UnicodeDecodeError: 'ascii' codec can't decode byte 0x80 in position 3131: ordinal not in range(128)

I am trying to open multiple text files from a folder and one by one, format them.

My code:

import json
import yaml
import os
import string

list_num = 0

def load_knowledge():
    if os.path.exists("knowledge"):
        with open("knowledge") as f:
            knowledge = json.load(f)
    else:
        knowledge = {}
    return knowledge

def write_knowledge(knowledge):
    with open("knowledge", "w") as f:
        json.dump(knowledge, f, indent=2, sort_keys=True)

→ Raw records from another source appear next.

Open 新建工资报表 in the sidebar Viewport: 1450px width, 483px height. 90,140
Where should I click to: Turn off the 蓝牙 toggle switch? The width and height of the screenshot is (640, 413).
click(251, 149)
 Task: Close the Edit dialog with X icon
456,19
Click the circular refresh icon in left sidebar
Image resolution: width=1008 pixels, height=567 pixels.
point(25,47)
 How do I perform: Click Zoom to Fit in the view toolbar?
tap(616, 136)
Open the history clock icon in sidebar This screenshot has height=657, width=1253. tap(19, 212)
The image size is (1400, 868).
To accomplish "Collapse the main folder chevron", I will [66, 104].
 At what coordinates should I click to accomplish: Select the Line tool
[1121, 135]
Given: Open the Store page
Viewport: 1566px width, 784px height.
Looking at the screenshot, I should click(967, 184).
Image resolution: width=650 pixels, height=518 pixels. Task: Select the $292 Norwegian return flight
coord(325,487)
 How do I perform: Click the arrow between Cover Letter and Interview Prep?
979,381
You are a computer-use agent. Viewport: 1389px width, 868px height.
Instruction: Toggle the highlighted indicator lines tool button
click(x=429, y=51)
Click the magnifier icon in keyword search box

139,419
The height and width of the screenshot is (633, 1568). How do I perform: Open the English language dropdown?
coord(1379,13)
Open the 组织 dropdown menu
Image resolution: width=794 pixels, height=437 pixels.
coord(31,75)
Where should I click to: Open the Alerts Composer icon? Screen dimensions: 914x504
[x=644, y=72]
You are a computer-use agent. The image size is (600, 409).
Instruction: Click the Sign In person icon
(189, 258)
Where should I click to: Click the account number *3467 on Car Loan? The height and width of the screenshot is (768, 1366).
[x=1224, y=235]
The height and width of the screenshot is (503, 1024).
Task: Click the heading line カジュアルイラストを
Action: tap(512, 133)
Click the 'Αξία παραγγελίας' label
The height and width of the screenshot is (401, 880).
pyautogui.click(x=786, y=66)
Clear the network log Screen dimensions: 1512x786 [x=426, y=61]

for item in os.listdir("/Users/'My username'/Desktop/'The directory'/yml"):
    with open("/Users/'My username'/Desktop/'The directory'/yml/" + item) as f:
        data = yaml.safe_load(f)


    dataDirectory = {}

    dataDict = {}
    dataDict.update(data)

    knowledge = load_knowledge()
    tag = dataDict['categories'][0]

    for i in range(len(dataDict['conversations'])-1):
        if dataDict['conversations'][list_num][0] == dataDict['conversations'][list_num+1][0]:
            dataDict['conversations'][list_num][1] = (str(dataDict['conversations'][list_num][1]) + ';' + str(dataDict['conversations'][list_num+1][1]))
            del dataDict['conversations'][list_num+1]
            list_num = list_num - 1
        list_num = list_num + 1

    for list in dataDict['conversations']:
        user_input = list[0].lower().strip().translate(str.maketrans('', '', string.punctuation))
        response = list[1]

        if tag in knowledge:
            knowledge[tag][user_input] = response.split(';')
            write_knowledge(knowledge)
        else:
            knowledge[tag] = {}
            knowledge[tag][user_input] = response.split(';')
            write_knowledge(knowledge)
    print("Import successful!")

For some reason, I get an error:

UnicodeDecodeError: 'ascii' codec can't decode byte 0x80 in position 3131: ordinal not in range(128)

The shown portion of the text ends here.